BEGIN SELECTED PASSAGE
Because they are selfish with their emotions. There are guys who lead a life free of obligations, void of romance and well, they’re fine with it. They don’t crave it. There are guys who will never be satisfied sharing a bed with just one woman or only being fawned after by one girl. There are guys who may think the idea of happily ever after seems alluring, but not enough to work for it. Not enough to settle into something of substance. There are guys who want to be taken care of without having to return the favor. Without having to do any labor for anyone else at all. There are guys who see women as prizes, not as partners.

There are guys who won’t call you back.

They’ll say they will. There are guys who take you by surprise at some bar at some place and you exchange some choice words that make you think there is more to be found. But there’s not. There are guys who want what they want when they want it, but won’t ever give you what you want. There are guys who know how to make a move without flinching a heart string. There are guys who will be everything you ever dreamed of over a 12-hour period, only to disappear into the land of forgotten, never-to-be-understood jerks that don’t know better. Or if they do, they can’t be bothered. Or they don’t know how to express themselves.

There are guys who will say all of the right things.

And it’ll make you really want to believe in them. There are guys who may think those poetic words they speak come from a place of sincerity, but really, it’s just scripts they’ve mastered. Lines they’ve memorized that sound really great. There are guys who are so shattered themselves that they like the way forever sounds rolling off their lips. There are guys who know what you want and think they can be it, so they say what it takes for you to trust. There are guys who play house by using language that makes you think they can see a future with you. A whole lifetime together. There are guys who are so afraid of hurting you or seeing you cry that they will truly say anything to avoid it. Even if it’s three words they don’t actually mean. And maybe — probably — never will.
END SELECTED PASSAGE
> _EXERCISE BRIEF_: Pick up the piece on guys who won't commit and keep writing it from its last sentence. The data after this is not needed.
BEGIN SUPPLIED MATERIAL
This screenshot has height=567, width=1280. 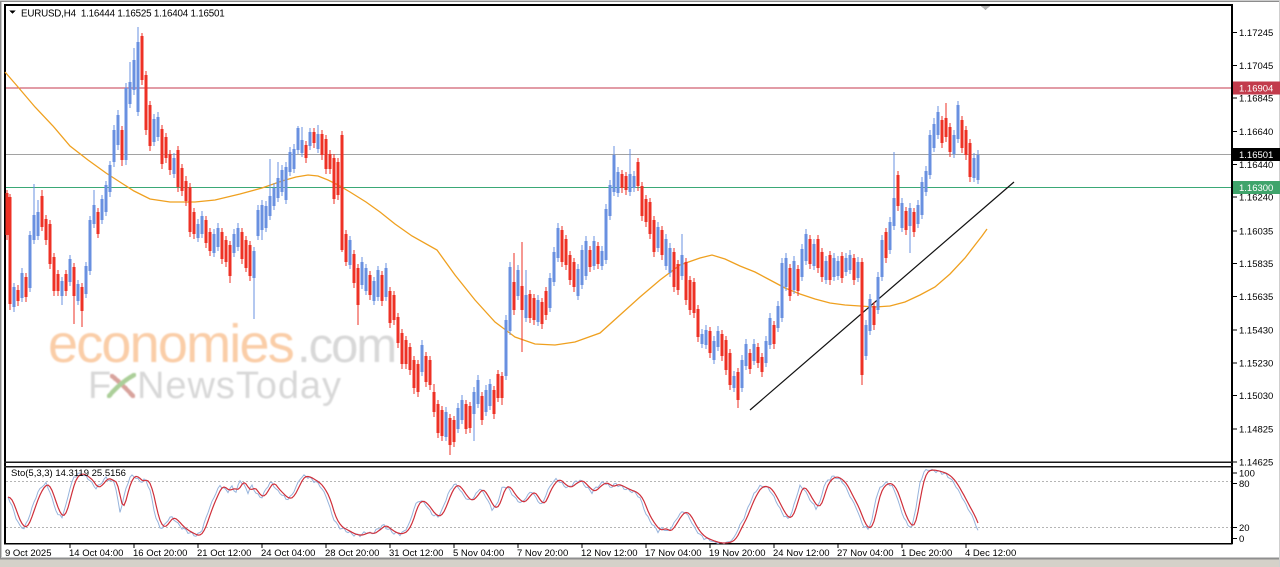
END SUPPLIED MATERIAL
> _OUTPUT OF THE EXERCISE_:
There are guys you can’t get out of your head.

Because they won’t get out of your inbox. Or your voicemail. There are guys who hold on for the sake of keeping a hint of a hope that  maybe-this-could-work-out. But it won’t. It’s not supposed to. There are guys who like to keep a good girl in his back pocket or on that backburner, just far enough to give her space to partially let go, but never enough to where she loses the far-fetched dream that he’ll come back around. That he’ll be different. There are guys who may care but their intentions are so cloudy, so jaded that they can’t tell you how they feel because they don’t know. But even if they aren’t sure of how in love — or not in love — they are with you, they’ll never tell you. Because then you may just become another ex-girlfriend left getting the bitter aftertaste out of her mouth. Out of her heart.

There are guys who will never be more than friends with benefits.

No matter how much pillow talk and bacon-and-eggs you share together. Even if he remembers how you take your coffee and gets it for you in the morning. There are guys who enjoy the comfort and the curves of a woman’s body but can’t navigate past the breasts to find the heart. There are guys who know to go harder and go faster and hit the buttons you love the most — but when they say that a relationship is off the table, they mean it. There are guys who may touch you so tenderly you can’t possibly understand how there isn’t anything more than sexual tension sparking between you. But there’s not. Not for him. Not for these guys.

There are guys who break your heart over and over.

Because you let him. Because it feels better to feel pain than to feel the vast void of the unknown. There are guys who come in and out of your life, sweeping under places you sealed, knocking down protection you built up, encompassing the heart that’s still fragile from the last time he was here. There are guys who will take you up on any invitation at any hour and come with the right words, the right kiss, the perfect excuse and you’ll believe him. You’ll believe it again and again. There are guys who can’t say no but what’s worse, they also can never say yes.

But there are also guys who want to be better.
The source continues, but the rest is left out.